__Prompt__
Repeat the entries exactly, keeping every line as it is.

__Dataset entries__
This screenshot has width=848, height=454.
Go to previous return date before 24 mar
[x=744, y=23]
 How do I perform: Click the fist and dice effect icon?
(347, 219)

__Solution to the problem__
This screenshot has width=848, height=454.
Go to previous return date before 24 mar
[x=744, y=23]
 How do I perform: Click the fist and dice effect icon?
(347, 219)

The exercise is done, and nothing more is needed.